(ASSIGNED TASK) Only the lines from the one containing "Given: Click the" to the end of the records belong in the answer; repeat them exactly and drop the pictures.

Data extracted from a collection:
****

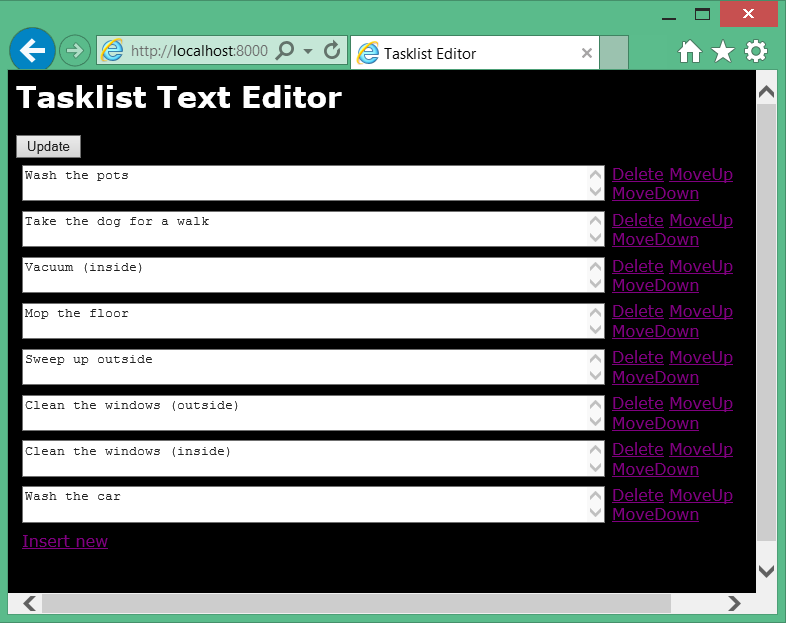786x623 pixels.
Task: Open a new blank tab
Action: point(614,53)

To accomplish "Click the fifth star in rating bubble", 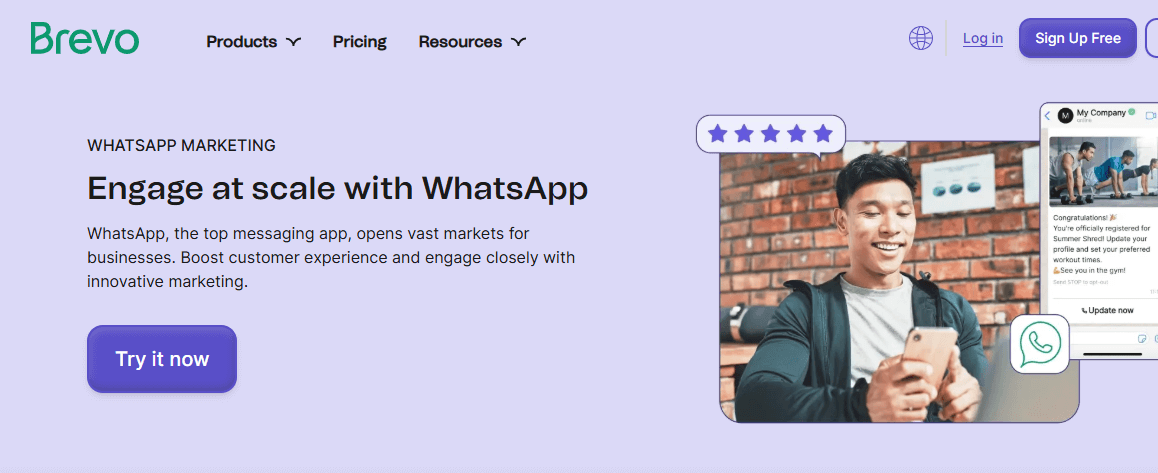I will pyautogui.click(x=823, y=134).
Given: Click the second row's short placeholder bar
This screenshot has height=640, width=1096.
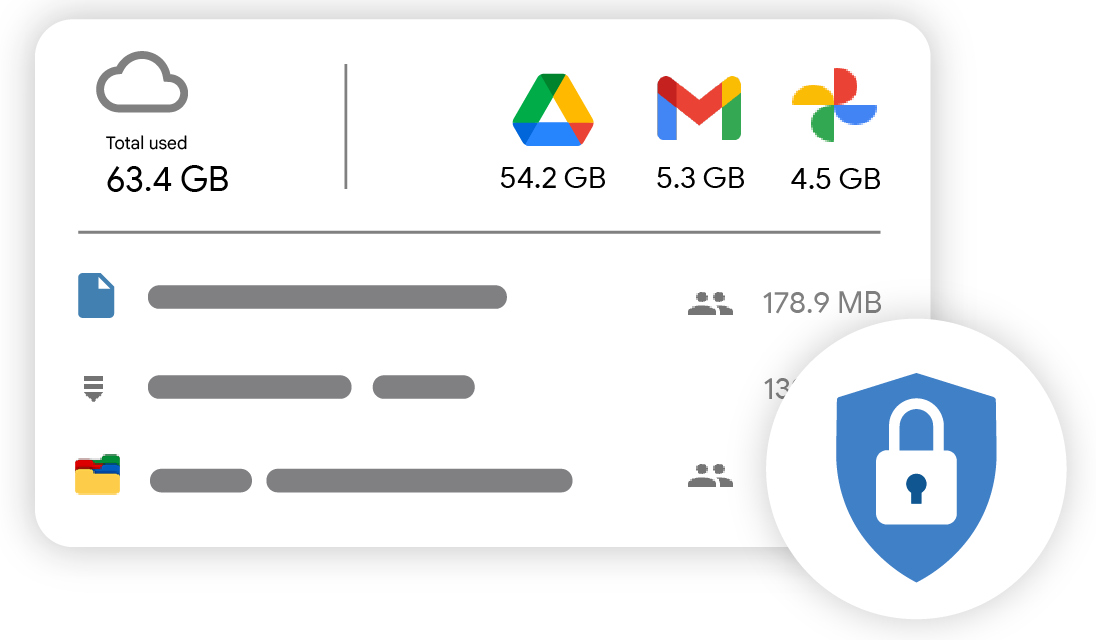Looking at the screenshot, I should (x=424, y=387).
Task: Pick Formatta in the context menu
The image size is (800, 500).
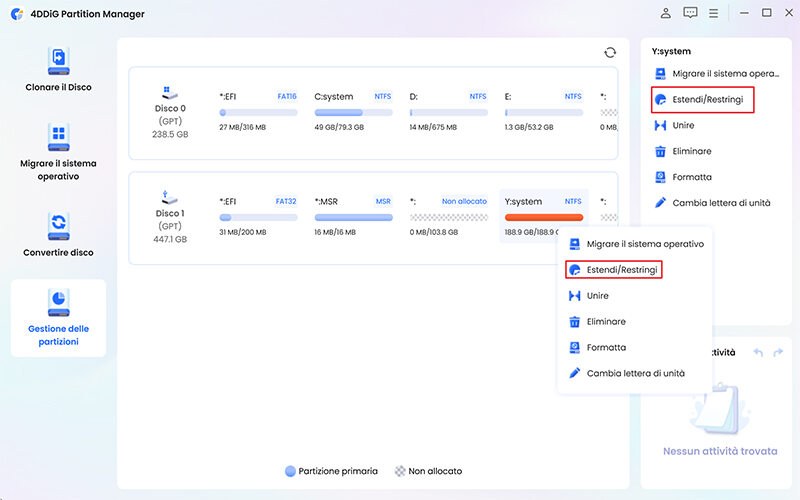Action: pos(606,348)
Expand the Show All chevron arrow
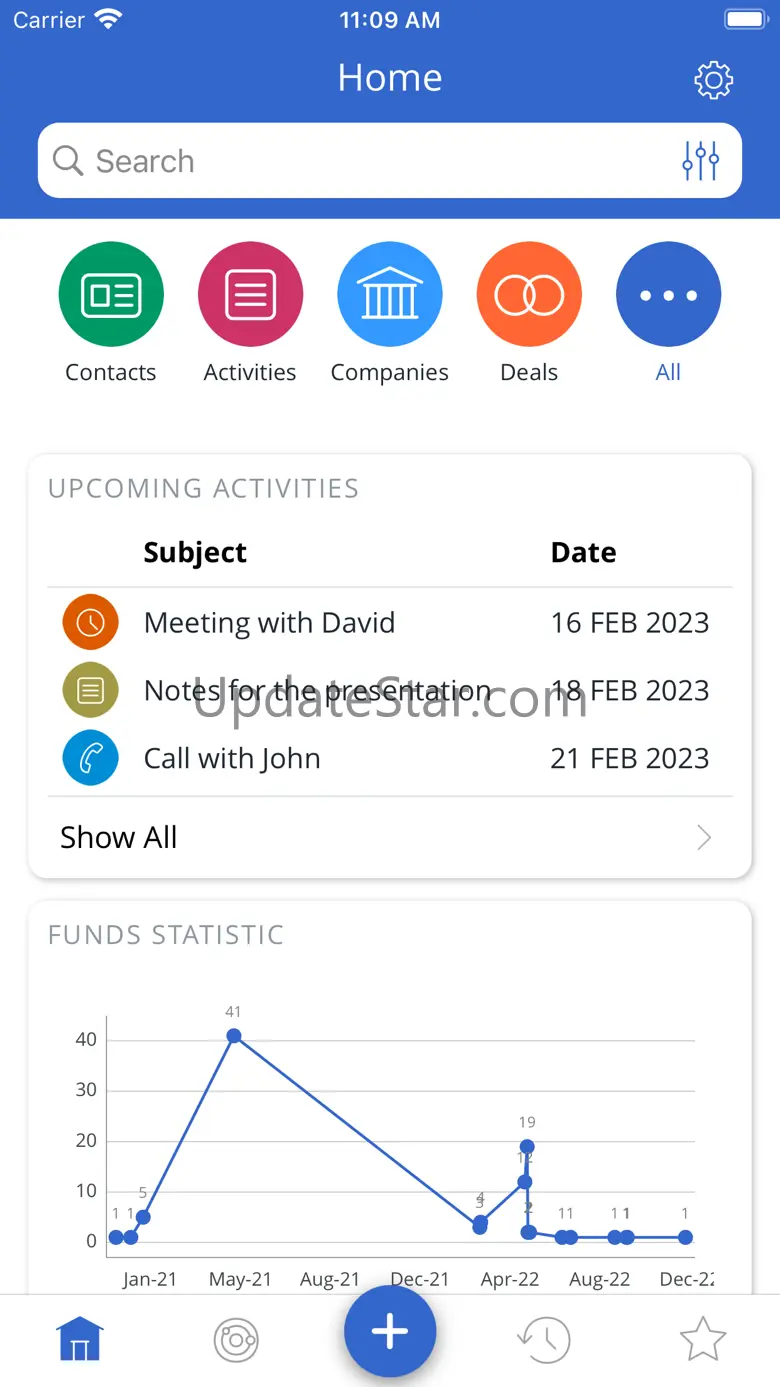Screen dimensions: 780x1387 [704, 838]
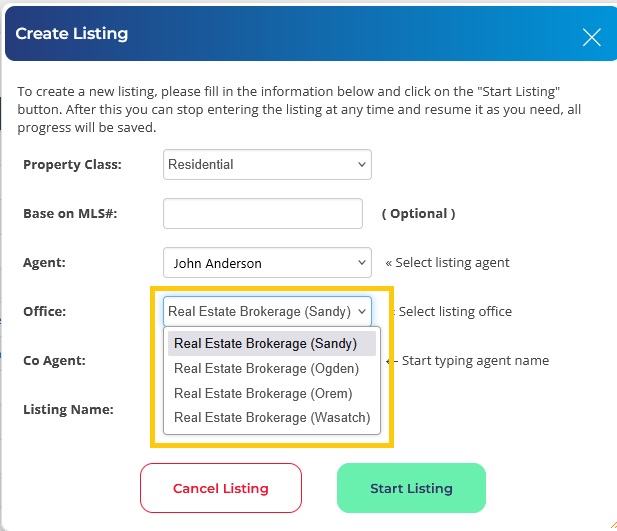Expand the Agent dropdown showing John Anderson
617x531 pixels.
pos(267,263)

****

(RESULT FOR THIS EXERCISE)
Given: Click the second row's short placeholder bar
This screenshot has height=640, width=1096.
Looking at the screenshot, I should (x=424, y=387).
Task: Pick Formatta in the context menu
The image size is (800, 500).
Action: pos(606,348)
Expand the Show All chevron arrow
Screen dimensions: 780x1387 [704, 838]
Expand the Agent dropdown showing John Anderson
617x531 pixels.
pos(267,263)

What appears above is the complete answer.